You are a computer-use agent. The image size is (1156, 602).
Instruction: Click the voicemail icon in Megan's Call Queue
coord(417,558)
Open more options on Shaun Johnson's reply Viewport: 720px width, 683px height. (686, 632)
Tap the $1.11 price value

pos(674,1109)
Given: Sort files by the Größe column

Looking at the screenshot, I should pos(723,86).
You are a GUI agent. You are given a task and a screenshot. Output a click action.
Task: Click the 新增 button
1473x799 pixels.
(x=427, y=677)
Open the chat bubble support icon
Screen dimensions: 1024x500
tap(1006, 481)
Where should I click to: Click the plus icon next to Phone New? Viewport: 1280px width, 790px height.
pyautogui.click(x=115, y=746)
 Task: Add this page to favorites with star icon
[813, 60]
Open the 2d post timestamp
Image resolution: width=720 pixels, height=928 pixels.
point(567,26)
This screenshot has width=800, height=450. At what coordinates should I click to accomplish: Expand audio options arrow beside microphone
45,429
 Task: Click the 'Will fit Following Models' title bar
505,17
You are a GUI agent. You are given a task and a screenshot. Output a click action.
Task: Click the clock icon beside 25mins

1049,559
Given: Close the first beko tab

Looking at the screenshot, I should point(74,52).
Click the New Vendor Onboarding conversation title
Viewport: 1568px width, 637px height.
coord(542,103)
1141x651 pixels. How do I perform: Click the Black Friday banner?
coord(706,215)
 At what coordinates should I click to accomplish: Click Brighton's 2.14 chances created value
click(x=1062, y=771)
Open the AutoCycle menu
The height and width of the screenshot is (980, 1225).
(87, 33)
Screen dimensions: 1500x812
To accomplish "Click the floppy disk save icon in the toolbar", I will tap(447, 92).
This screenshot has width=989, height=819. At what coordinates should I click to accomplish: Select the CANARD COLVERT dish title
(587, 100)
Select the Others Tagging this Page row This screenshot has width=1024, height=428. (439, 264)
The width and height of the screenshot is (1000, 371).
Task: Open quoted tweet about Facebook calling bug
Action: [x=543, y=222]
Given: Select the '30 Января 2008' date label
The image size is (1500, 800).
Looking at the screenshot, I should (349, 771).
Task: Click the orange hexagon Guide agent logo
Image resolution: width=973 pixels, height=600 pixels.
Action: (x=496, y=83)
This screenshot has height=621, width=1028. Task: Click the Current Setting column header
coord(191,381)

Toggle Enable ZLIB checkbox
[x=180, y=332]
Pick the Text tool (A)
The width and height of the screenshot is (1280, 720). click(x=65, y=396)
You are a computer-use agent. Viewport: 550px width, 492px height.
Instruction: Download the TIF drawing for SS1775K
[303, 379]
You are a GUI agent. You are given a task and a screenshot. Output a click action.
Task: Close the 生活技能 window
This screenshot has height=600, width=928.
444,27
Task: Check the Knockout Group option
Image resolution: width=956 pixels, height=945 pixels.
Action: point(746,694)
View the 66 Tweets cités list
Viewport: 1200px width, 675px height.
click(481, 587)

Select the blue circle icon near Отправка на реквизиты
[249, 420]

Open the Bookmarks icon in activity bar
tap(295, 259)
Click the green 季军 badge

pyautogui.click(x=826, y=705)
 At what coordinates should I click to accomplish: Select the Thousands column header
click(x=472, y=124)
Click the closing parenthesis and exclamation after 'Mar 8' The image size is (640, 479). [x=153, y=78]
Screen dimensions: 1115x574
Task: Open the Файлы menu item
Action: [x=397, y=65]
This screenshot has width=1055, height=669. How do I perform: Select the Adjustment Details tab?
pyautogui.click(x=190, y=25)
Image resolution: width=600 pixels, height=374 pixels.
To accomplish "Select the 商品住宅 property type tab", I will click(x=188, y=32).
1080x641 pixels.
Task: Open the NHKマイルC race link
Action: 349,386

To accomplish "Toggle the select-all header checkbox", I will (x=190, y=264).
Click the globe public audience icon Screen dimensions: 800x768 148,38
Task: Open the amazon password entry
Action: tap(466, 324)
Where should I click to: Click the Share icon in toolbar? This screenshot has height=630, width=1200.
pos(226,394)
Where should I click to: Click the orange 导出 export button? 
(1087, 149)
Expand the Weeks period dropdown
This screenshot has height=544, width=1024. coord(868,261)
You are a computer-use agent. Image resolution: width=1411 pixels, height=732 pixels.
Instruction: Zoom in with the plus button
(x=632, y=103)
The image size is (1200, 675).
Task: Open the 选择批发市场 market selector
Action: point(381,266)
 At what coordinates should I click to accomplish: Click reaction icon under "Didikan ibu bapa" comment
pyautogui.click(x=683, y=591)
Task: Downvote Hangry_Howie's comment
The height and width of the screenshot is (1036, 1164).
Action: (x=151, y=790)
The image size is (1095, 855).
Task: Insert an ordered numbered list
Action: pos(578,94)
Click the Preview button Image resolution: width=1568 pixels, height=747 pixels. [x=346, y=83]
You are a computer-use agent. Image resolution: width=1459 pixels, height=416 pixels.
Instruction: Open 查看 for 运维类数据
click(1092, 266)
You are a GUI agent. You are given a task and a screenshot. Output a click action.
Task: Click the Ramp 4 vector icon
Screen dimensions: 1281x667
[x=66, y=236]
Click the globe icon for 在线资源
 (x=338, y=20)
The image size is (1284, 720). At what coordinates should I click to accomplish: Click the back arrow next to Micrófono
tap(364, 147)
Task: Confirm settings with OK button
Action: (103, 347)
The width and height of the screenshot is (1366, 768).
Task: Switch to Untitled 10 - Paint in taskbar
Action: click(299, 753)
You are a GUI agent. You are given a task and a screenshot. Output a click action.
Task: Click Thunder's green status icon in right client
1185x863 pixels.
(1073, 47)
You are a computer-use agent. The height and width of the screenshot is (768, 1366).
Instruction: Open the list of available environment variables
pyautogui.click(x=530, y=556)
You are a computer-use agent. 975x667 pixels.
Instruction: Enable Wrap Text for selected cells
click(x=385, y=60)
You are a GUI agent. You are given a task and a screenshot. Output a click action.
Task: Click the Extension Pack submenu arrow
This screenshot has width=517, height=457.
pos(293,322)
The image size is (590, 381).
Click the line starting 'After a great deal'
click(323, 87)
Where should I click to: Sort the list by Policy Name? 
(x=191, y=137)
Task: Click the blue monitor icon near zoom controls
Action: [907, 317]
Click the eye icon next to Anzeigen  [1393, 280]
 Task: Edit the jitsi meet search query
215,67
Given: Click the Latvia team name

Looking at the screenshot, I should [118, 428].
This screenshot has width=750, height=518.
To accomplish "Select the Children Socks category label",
____________________
**Assignment**
Copy, without any change, the lines above from the one containing "You are a computer-use agent. 975x667 pixels." to the end, both ends included. Add nothing else.

**The answer**
You are a computer-use agent. 975x667 pixels.
Instruction: Enable Wrap Text for selected cells
click(x=385, y=60)
You are a GUI agent. You are given a task and a screenshot. Output a click action.
Task: Click the Extension Pack submenu arrow
This screenshot has width=517, height=457.
pos(293,322)
The image size is (590, 381).
Click the line starting 'After a great deal'
click(323, 87)
Where should I click to: Sort the list by Policy Name? 
(x=191, y=137)
Task: Click the blue monitor icon near zoom controls
Action: [907, 317]
Click the eye icon next to Anzeigen  [1393, 280]
 Task: Edit the jitsi meet search query
215,67
Given: Click the Latvia team name

Looking at the screenshot, I should [118, 428].
This screenshot has width=750, height=518.
To accomplish "Select the Children Socks category label",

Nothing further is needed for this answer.